— BEGIN LISTING —
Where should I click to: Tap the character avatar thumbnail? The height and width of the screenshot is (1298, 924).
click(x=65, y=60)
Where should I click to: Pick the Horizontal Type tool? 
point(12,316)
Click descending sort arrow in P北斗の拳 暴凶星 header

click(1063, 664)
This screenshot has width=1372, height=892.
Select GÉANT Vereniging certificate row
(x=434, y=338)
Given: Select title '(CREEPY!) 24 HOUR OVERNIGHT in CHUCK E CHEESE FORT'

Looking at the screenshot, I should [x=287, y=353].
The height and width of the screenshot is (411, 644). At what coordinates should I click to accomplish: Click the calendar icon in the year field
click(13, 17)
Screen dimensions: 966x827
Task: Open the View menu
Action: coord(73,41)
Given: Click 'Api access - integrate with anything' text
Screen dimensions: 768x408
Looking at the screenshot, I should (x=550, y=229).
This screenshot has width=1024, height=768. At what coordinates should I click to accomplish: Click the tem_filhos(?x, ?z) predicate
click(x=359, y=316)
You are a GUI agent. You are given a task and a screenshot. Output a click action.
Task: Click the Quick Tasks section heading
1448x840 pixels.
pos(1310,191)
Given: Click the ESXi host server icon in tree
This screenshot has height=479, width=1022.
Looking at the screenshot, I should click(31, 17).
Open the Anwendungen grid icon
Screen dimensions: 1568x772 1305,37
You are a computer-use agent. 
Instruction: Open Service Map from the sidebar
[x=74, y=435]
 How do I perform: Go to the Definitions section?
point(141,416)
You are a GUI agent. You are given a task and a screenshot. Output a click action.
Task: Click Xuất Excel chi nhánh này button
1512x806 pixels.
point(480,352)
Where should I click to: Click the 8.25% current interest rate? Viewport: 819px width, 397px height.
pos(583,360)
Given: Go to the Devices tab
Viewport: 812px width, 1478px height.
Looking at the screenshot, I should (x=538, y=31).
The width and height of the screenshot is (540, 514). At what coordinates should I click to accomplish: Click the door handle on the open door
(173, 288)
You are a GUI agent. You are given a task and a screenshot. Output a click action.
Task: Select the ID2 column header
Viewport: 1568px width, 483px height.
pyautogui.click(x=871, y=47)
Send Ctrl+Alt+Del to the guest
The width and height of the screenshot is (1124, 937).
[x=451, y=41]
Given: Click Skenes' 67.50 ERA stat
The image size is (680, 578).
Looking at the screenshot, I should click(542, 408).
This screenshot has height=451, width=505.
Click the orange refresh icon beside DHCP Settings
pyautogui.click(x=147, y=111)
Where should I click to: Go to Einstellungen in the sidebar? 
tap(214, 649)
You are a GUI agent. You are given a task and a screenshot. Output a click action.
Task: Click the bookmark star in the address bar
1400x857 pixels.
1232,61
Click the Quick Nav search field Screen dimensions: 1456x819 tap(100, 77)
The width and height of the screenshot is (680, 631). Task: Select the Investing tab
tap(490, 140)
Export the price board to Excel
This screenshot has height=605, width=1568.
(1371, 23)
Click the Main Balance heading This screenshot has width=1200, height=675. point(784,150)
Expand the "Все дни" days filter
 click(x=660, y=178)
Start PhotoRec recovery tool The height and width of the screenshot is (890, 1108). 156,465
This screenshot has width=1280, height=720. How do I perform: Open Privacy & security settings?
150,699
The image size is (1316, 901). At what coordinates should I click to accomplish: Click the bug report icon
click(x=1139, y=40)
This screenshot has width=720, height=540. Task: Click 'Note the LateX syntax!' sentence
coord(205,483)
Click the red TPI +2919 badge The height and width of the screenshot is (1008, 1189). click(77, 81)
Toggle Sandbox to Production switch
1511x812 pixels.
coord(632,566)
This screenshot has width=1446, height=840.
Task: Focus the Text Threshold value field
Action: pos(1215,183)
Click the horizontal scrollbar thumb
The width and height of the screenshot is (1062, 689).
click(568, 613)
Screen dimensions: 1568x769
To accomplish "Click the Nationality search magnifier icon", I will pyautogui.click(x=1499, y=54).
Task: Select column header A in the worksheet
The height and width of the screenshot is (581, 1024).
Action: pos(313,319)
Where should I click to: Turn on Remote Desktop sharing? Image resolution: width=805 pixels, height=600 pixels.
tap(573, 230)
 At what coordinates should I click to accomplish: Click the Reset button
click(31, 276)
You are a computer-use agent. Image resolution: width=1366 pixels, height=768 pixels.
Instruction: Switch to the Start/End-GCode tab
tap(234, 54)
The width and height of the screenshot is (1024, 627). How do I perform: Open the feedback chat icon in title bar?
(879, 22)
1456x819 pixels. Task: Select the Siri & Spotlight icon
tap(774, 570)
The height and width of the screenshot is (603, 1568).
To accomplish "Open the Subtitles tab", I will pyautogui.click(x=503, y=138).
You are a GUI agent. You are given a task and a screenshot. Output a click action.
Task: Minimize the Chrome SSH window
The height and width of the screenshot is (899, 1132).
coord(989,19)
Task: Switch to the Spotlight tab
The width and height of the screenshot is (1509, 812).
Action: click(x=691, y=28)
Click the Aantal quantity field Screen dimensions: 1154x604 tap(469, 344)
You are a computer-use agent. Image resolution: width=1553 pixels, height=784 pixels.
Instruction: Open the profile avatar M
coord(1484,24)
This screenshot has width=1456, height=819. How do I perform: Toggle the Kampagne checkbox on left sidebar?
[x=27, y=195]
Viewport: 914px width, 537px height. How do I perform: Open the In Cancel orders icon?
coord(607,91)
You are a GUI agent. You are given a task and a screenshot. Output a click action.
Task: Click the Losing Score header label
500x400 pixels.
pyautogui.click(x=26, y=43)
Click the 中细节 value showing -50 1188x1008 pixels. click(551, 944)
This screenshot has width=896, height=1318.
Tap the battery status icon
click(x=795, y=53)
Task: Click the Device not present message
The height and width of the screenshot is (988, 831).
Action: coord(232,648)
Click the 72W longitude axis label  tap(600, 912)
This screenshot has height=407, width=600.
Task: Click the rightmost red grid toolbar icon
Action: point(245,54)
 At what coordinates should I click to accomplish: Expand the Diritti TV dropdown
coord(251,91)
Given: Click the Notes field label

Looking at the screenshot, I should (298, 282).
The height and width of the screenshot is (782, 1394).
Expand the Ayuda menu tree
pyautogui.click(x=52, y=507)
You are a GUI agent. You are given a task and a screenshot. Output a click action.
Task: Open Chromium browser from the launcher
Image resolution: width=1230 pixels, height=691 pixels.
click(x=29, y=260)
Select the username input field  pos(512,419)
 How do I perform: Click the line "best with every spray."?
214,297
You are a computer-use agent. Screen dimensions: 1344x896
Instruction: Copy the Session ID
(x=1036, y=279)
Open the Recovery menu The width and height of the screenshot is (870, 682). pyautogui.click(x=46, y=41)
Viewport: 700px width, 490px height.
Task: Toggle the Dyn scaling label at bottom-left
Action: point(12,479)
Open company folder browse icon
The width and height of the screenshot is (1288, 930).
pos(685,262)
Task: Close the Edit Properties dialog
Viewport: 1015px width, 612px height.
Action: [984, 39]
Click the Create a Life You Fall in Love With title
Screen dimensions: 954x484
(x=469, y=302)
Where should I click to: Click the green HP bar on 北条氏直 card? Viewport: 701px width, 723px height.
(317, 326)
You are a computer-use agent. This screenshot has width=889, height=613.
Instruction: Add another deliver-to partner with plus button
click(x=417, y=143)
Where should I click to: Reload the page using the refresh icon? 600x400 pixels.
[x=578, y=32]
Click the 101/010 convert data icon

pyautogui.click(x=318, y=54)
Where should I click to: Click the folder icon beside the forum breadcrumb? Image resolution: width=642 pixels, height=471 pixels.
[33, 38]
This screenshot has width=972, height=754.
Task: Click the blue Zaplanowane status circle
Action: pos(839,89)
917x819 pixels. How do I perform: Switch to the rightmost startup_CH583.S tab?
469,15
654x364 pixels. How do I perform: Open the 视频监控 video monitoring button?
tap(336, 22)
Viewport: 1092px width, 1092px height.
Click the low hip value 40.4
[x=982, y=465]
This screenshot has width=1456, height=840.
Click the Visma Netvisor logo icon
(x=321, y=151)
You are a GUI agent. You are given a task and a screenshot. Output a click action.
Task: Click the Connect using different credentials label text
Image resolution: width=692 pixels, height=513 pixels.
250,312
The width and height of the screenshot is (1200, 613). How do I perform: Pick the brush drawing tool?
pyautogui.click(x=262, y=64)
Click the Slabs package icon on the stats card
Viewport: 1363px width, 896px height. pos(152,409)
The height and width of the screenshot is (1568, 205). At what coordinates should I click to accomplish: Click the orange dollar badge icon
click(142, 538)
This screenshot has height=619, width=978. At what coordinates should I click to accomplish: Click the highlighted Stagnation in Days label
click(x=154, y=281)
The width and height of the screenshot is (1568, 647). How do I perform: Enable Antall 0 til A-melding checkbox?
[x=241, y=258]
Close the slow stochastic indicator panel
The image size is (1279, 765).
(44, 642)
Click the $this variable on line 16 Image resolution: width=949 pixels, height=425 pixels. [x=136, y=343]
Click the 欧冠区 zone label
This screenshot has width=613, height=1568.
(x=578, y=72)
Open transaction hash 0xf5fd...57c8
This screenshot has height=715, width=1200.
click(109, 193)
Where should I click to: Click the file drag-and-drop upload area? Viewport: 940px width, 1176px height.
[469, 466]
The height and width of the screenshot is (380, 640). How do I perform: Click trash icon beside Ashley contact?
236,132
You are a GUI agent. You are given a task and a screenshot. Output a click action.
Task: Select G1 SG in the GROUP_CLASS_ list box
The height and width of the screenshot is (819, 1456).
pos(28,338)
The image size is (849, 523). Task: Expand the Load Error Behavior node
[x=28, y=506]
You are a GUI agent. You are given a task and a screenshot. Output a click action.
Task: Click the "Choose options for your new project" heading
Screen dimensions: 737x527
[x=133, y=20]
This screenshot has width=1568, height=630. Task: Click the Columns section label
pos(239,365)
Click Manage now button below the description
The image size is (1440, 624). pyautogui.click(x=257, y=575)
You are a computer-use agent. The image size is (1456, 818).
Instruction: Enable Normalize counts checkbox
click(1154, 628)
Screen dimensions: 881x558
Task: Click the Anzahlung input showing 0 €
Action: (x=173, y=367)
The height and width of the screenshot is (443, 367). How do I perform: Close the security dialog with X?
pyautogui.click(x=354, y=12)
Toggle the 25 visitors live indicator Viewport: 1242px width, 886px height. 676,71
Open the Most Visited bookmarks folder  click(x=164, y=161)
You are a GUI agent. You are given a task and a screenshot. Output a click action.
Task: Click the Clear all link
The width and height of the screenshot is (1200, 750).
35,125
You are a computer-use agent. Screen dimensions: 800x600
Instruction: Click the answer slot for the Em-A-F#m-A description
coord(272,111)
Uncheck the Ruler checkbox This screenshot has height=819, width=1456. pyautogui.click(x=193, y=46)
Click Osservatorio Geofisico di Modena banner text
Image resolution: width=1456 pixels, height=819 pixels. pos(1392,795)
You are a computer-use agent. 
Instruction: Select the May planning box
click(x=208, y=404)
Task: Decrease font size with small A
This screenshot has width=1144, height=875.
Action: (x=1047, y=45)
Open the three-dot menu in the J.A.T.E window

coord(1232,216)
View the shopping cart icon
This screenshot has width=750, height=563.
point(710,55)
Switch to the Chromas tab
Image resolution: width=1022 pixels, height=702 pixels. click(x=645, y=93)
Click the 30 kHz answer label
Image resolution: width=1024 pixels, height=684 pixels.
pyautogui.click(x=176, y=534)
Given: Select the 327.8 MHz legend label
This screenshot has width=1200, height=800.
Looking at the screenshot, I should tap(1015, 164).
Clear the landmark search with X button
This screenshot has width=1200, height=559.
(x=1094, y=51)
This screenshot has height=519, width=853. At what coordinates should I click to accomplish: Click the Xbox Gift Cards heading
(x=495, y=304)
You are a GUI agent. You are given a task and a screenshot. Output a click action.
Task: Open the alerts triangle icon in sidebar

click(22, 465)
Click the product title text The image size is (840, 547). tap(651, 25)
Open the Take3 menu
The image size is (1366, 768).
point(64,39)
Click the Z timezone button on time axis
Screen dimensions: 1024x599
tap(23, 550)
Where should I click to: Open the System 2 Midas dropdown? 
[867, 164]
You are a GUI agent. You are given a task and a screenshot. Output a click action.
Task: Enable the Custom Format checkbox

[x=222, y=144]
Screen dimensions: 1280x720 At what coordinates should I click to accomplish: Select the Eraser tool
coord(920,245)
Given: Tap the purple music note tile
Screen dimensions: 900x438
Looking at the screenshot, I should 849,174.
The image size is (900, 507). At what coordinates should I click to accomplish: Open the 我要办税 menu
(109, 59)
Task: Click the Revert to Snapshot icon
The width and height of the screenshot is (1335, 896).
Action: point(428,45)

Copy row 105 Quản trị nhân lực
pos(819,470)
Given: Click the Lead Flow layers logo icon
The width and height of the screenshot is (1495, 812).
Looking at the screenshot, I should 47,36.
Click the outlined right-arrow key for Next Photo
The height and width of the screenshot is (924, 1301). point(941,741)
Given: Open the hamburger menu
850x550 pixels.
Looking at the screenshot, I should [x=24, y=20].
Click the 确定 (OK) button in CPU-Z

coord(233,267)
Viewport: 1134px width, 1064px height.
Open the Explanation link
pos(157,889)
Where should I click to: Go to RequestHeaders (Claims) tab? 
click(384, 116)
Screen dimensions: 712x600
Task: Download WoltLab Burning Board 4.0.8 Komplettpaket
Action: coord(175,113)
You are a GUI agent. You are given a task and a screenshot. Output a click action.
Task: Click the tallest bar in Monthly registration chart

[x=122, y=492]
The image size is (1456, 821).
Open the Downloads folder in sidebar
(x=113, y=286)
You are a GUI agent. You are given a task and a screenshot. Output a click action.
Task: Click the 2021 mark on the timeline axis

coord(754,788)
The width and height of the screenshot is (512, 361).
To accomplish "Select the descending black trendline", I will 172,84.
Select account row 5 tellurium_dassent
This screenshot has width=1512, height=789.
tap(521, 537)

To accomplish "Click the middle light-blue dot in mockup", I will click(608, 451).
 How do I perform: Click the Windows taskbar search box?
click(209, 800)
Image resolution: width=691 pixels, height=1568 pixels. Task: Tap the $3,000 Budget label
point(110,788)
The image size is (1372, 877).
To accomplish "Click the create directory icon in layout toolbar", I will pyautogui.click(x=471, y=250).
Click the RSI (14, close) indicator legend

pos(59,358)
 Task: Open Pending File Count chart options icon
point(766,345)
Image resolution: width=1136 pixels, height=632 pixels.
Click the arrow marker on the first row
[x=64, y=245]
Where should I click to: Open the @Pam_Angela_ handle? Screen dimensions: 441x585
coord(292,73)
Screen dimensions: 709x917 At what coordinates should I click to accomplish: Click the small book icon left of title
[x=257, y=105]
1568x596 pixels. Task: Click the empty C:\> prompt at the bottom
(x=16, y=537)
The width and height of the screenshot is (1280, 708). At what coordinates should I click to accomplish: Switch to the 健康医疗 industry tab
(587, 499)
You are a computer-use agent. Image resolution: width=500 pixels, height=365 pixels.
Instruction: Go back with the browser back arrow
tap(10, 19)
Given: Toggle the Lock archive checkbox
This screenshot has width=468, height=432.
— END LISTING —
• REQUIREMENTS: Copy the records from the line with "This screenshot has width=1568, height=630." up to and including the line with "Open the Most", swapping "checkbox" for "check box" and leaving everything else unchanged.

• REPLY TO THE EXERCISE:
This screenshot has width=1568, height=630. Task: Click the Columns section label
pos(239,365)
Click Manage now button below the description
The image size is (1440, 624). pyautogui.click(x=257, y=575)
You are a computer-use agent. The image size is (1456, 818).
Instruction: Enable Normalize counts check box
click(1154, 628)
Screen dimensions: 881x558
Task: Click the Anzahlung input showing 0 €
Action: (x=173, y=367)
The height and width of the screenshot is (443, 367). How do I perform: Close the security dialog with X?
pyautogui.click(x=354, y=12)
Toggle the 25 visitors live indicator Viewport: 1242px width, 886px height. 676,71
Open the Most Visited bookmarks folder  click(x=164, y=161)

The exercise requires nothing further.